Sam Banda Jnr, AfricaNews reporter in Blantyre, Malawi
Malawi is in need of more nurses and midwives to offer better reproductive health services in hospitals. National Organisation of Nurses and Midwives of Malawi (NONM) said recently that the number of nurses in the country was still low and that it needed to triple if health services are to be improved.

Reports say that currently the southern African country has about 8,000 nurses and midwives and that only half are at the bedside when women are giving birth.
“There is a critical shortage of nurse midwives and this inadequate number has resulted in women delivering on their own,” said NONM Project Manager Harriet Kapyepye.
The past years have seen many nurses and doctors leave the country for overseas in search of greener pastures.
But a senior professor at University of Malawi’s College of Medicine said many doctors and nurses were now coming back to work in the country.

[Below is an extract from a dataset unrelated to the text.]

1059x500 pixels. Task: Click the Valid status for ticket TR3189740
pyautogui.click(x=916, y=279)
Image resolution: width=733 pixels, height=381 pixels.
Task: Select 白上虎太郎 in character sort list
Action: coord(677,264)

Nurses are trained at University of Malawi’s Kamuzu College of Nursing, Malawi College of Health Science and Christian Health Association of Malawi colleges.
Kapyepye however, said there were several problems which was decreasing the number of nurses in the country citing death, retirement and resignations.
The decrease in number of the intake of students to pursue nursing is also said to be bringing about the shortage.
UNFPA and Confederations of Midwives said during the International Day of Midwives that there was need to have more nurses in order to fight maternal death which is one of the biggest problem in African countries.